■ **THINGS TO DO**
1. Using the passage on portfolio leverage, decide whether each statement agrees with it: (a) The sum of the negative weights is -448.665. (b) Positions of 548/-448 are common among hedge funds. (c) Markowitz optimization without shorting constraints often leads to excessive leverage. For each, answer yes or no and quote the words from the passage that settle it.
2. Reproduce the stretch of the passage on portfolio leverage from "In practice I" through "this much money)." word for word.
3. Carry on the passage on portfolio leverage and estimation error past its final sentence.

■ **DOCUMENT EXTRACT**

'''

In your portfolio the sum of the positive weights is 548.667 and the sum of negative weights is -448.665. The sum of these numbers is 100 so you have a 1 to 1 exposure to the market, but with highly leveraged (and therefore highly risky) positions on both the long and the short side.

In practice I know that some hedge fund take positions of 200/-100 or maybe 300/-200, but a position 548/-448 is very unusual and a think real investors would not be interested in something like this, and the prime brokers might not even allow you to take such a leveraged position (they will simply refuse to lend you this much money).

It is well known that Markowitz optimization without shorting constraints often leads to excessive leverage. This is because of unreliable estimates of return and risk; if for example you have two stocks with similar risk but different returns, the optimizer will try to be long one of the stocks and short the other to a very large amount to profit from the apparent discrepancy. But most likely this will not be profitable because the return estimates are not realistic. This is called "the problem of estimation error" in Portfolio Optimization. It is a very important issue.

'''

■ **STORED DATA**
'''

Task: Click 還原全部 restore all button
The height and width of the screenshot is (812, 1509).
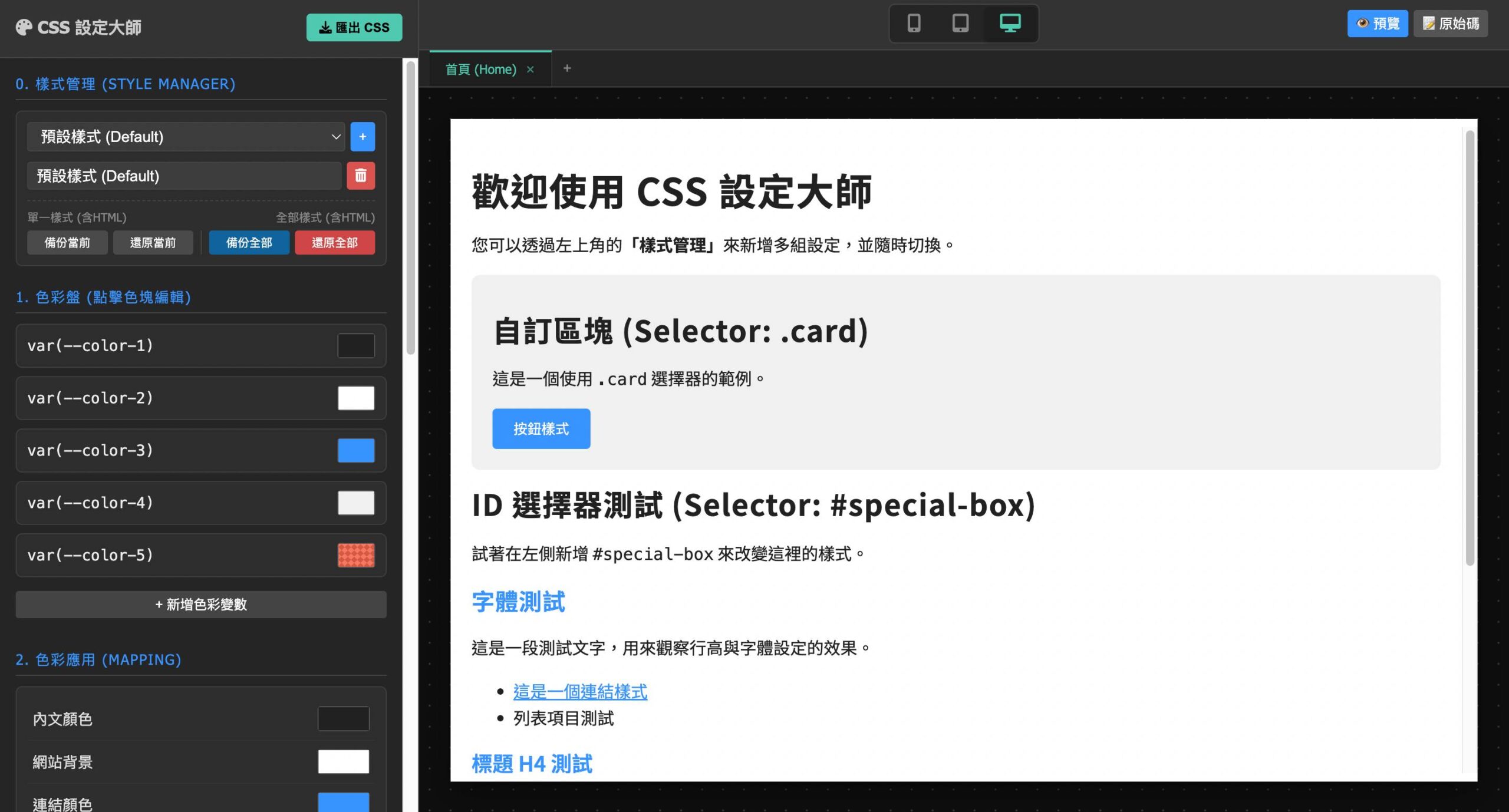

'''

■ **THE RESULTS**
1.
(a) Yes: "the sum of negative weights is -448.665"
(b) No: "a position 548/-448 is very unusual"
(c) Yes: "It is well known that Markowitz optimization without shorting constraints often leads to excessive leverage."

2.
In practice I know that some hedge fund take positions of 200/-100 or maybe 300/-200, but a position 548/-448 is very unusual and a think real investors would not be interested in something like this, and the prime brokers might not even allow you to take such a leveraged position (they will simply refuse to lend you this much money).

3.
This issue has been studied in the literature by people like Richard O. Michaud ("The Markowitz optimization enigma") in 1989, and Philippe Jorion in 1986 ("Bayes Stein estimation for Portfolio Analysis"). One possible solution is to change the input estimates of expected return to be very close to each other and almost equal (using so-called Bayes-Stein shrinkage). Then the portfolio weights will be more reasonable. Another approach is to impose constraints on the weights (for example no weight bigger that 0.05 or smaller than -0.05).

In summary the unconstrained allocation you calculated is not usable in practice.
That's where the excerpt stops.